Question 3 True / False
For any set A in a topological space, every point in the interior of A is also in the closure of A.
TTrue
FFalse
Answer: True
The interior of A is a subset of A (it is the largest open set contained in A), and A is a subset of its own closure (since the closure adds limit points to A, never removes them). Therefore, interior(A) ⊆ A ⊆ closure(A). Interior points — those with an open neighborhood contained in A — certainly satisfy the closure condition: their neighborhoods intersect A (trivially, since the neighborhoods lie inside A).
Question 4 True / False
If p is in the closure of A, then p should be an element of A.
TTrue
FFalse
Answer: False
The closure of A consists of A together with all its limit points — points every neighborhood of which intersects A. A limit point of A need not be in A itself. For example, take A = (0, 1) in ℝ. The point 0 is in the closure of A (every neighborhood of 0 intersects (0,1)), but 0 ∉ A. This is precisely why 'closure' adds something: it includes the limit points on the 'edge' of A that A itself may not contain.
Question 5 Short Answer
Explain the duality between the interior and closure operations, and why it means you never need to define both independently.
Think about your answer, then reveal below.
Model answer: The interior of A equals the complement of the closure of the complement of A: int(A) = (cl(Aᶜ))ᶜ. Intuitively, a point is inside A if and only if it is not in the closure of the outside. This algebraic relationship means each operation determines the other: once you know how to compute closures (e.g., as intersections of closed sets), you can compute interiors via complement, and vice versa.

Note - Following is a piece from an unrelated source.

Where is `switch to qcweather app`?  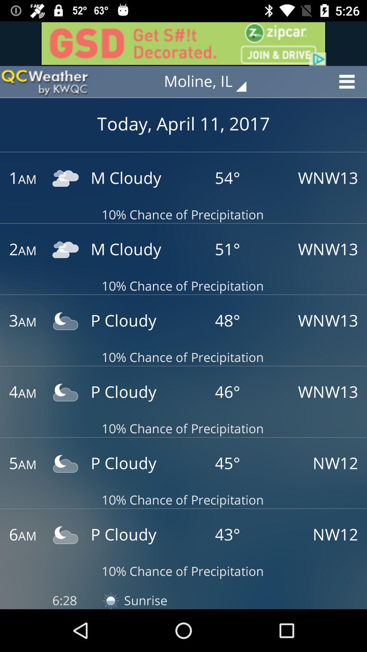 switch to qcweather app is located at coordinates (45, 82).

The duality reflects the symmetry between open and closed sets in topology: taking complements swaps open sets for closed sets. Because the interior is the largest open set inside A and the closure is the smallest closed set containing A, and because complements turn open sets into closed sets, the two operations are mirror images of each other. This is why most topology texts define closure axiomatically and derive interior from it.